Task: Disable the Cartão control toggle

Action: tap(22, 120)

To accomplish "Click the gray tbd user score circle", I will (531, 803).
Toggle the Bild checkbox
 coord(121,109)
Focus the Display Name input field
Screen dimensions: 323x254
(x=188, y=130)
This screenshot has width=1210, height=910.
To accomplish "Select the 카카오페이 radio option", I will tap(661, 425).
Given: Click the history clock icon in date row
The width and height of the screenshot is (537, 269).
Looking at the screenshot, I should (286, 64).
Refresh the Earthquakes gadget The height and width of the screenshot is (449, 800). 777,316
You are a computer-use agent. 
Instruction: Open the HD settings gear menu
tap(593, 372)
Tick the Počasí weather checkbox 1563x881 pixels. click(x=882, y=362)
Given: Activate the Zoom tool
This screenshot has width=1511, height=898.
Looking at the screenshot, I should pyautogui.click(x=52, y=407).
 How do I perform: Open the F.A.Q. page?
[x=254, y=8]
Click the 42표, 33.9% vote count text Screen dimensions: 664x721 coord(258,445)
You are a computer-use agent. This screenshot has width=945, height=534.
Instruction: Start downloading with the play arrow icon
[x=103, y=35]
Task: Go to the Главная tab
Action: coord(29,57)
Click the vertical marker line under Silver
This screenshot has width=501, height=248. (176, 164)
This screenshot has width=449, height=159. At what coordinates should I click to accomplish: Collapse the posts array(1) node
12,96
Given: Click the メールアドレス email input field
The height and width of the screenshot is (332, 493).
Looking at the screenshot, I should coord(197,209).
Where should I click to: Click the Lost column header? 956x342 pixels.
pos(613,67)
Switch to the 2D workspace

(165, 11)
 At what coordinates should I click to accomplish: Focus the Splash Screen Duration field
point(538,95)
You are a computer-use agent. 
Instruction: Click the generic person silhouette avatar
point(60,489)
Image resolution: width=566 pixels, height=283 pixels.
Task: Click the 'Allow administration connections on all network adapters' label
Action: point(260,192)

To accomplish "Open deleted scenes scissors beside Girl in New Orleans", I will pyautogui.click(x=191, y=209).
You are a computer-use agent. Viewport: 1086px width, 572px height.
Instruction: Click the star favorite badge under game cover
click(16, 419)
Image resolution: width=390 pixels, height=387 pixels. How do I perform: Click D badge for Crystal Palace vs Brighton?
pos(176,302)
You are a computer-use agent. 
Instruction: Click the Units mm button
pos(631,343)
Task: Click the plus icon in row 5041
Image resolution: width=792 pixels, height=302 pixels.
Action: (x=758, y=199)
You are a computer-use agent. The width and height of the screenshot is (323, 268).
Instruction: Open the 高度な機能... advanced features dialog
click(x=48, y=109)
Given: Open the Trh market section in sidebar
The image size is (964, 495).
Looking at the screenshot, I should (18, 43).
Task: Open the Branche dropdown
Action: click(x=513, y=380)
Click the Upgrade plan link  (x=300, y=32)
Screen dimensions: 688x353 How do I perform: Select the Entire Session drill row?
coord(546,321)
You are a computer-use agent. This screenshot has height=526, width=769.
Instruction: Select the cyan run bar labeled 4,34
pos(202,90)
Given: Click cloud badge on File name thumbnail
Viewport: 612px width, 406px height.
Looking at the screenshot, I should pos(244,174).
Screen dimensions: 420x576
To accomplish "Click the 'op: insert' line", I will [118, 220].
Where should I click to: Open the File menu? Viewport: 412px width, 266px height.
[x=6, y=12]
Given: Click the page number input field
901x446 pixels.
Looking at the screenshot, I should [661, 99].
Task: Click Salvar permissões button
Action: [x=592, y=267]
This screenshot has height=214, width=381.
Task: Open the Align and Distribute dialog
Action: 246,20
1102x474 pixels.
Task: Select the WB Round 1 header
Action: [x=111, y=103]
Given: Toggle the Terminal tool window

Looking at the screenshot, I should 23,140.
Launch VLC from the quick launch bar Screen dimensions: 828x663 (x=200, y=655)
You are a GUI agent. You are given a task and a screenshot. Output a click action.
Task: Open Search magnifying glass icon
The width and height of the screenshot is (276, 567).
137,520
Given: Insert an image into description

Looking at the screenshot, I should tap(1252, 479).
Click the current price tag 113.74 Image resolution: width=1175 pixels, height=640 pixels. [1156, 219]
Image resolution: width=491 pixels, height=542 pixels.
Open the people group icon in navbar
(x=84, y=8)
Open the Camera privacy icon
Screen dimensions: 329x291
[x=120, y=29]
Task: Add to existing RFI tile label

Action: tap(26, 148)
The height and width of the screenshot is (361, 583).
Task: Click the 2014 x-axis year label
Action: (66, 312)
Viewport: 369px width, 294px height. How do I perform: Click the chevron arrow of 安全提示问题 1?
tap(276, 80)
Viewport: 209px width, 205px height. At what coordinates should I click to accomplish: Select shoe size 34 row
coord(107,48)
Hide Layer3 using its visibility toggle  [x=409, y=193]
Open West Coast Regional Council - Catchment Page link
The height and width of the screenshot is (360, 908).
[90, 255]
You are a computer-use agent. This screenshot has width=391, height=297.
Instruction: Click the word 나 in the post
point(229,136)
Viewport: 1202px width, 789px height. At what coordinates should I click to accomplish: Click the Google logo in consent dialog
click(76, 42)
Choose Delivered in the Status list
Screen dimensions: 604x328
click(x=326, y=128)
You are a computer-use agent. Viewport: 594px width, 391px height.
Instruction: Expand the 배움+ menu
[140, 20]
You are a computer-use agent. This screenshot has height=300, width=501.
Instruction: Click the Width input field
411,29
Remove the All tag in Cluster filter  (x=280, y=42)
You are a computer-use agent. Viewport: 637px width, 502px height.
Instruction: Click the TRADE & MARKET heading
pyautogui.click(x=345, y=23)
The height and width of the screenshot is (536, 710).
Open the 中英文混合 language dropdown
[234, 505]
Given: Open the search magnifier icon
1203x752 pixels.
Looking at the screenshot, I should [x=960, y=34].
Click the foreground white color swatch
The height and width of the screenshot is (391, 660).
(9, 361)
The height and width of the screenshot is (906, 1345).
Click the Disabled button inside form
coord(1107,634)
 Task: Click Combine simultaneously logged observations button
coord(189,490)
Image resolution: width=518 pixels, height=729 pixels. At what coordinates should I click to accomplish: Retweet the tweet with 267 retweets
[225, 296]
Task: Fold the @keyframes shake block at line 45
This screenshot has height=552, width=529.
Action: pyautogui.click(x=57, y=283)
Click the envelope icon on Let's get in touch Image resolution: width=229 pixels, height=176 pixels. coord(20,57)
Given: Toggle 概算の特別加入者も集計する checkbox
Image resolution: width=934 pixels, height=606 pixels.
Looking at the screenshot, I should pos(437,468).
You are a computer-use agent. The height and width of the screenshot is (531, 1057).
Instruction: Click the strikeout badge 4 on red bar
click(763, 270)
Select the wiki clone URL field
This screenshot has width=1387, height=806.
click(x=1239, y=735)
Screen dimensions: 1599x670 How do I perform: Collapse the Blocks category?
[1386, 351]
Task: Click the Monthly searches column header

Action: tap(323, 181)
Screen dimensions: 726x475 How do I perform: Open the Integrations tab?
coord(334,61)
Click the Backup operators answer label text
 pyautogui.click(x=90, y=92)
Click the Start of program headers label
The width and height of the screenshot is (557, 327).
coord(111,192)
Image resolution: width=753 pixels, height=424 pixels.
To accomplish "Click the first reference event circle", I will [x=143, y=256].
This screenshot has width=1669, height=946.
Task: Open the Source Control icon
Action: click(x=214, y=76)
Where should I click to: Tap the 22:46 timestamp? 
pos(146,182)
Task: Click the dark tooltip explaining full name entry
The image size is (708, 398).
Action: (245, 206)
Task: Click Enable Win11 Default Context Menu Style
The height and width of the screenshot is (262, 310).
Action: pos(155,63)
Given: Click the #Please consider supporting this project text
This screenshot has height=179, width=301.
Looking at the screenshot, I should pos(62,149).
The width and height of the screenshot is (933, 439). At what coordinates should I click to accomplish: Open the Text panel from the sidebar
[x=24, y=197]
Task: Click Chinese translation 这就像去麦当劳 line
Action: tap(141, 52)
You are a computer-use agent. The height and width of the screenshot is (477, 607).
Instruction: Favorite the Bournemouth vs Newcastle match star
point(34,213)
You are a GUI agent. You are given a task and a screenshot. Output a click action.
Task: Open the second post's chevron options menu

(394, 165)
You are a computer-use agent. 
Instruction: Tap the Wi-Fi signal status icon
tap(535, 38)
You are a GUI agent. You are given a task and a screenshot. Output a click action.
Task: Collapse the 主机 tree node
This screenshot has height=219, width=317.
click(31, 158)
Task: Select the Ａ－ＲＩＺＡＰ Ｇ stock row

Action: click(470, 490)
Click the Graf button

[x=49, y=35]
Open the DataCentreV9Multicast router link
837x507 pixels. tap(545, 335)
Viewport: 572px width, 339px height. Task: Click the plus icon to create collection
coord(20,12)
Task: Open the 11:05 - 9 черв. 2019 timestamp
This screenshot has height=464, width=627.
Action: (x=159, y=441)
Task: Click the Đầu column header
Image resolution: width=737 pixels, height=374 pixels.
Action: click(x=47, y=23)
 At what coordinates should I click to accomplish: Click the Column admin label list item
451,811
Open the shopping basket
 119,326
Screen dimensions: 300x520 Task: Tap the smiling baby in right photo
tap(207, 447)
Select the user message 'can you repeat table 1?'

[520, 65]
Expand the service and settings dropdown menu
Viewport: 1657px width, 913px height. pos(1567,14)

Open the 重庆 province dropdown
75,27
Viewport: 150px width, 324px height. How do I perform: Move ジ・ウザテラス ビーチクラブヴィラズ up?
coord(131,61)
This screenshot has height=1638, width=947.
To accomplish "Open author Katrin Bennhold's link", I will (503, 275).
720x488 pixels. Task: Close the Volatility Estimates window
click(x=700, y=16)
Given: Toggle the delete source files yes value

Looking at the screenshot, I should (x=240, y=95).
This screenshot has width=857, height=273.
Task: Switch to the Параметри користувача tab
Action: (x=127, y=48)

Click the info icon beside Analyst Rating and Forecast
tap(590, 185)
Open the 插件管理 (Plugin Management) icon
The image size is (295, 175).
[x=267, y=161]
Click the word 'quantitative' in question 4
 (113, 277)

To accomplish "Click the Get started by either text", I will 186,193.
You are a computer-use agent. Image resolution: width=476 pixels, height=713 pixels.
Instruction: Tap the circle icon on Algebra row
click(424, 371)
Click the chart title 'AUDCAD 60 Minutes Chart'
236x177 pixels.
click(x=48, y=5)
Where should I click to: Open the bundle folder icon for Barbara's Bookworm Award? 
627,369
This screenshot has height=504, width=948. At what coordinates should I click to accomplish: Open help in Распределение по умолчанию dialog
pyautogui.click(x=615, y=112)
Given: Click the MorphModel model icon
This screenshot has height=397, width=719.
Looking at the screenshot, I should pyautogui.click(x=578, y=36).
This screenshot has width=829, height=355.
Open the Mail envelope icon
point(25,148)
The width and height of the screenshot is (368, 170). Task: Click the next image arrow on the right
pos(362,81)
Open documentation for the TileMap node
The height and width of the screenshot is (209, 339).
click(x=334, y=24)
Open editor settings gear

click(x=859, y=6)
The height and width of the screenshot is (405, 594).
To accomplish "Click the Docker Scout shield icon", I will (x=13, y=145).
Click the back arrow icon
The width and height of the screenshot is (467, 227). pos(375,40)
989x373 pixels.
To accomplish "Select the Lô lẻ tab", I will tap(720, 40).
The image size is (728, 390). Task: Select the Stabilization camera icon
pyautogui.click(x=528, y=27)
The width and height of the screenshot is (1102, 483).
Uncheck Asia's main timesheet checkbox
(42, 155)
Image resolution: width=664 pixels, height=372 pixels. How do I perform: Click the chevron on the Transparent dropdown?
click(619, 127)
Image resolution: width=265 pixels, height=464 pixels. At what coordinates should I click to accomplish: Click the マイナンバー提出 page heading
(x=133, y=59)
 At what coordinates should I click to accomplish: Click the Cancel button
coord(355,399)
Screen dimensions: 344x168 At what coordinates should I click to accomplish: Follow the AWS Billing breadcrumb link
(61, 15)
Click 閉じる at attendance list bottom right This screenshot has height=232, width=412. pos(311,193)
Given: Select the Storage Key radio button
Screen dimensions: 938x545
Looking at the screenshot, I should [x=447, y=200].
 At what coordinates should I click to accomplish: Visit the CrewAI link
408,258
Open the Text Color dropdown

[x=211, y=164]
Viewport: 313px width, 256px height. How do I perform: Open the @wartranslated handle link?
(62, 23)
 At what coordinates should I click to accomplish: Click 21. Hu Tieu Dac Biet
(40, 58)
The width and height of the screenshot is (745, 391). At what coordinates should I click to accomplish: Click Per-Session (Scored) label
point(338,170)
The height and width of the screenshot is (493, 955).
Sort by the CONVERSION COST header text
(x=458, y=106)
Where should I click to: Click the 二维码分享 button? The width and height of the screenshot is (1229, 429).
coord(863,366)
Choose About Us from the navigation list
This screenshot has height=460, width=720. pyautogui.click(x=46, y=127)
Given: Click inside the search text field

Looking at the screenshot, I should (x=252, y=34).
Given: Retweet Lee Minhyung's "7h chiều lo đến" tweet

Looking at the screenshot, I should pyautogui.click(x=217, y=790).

:::

INSTRUCTIONS TO FOLLOW:
Starting at the line with "The width and height of the screenshot is (745, 391).", restate every line word for word through the end of the listing above.

RESULT:
The width and height of the screenshot is (745, 391). At what coordinates should I click to accomplish: Click Per-Session (Scored) label
point(338,170)
The height and width of the screenshot is (493, 955).
Sort by the CONVERSION COST header text
(x=458, y=106)
Where should I click to: Click the 二维码分享 button? The width and height of the screenshot is (1229, 429).
coord(863,366)
Choose About Us from the navigation list
This screenshot has height=460, width=720. pyautogui.click(x=46, y=127)
Given: Click inside the search text field

Looking at the screenshot, I should (x=252, y=34).
Given: Retweet Lee Minhyung's "7h chiều lo đến" tweet

Looking at the screenshot, I should pyautogui.click(x=217, y=790).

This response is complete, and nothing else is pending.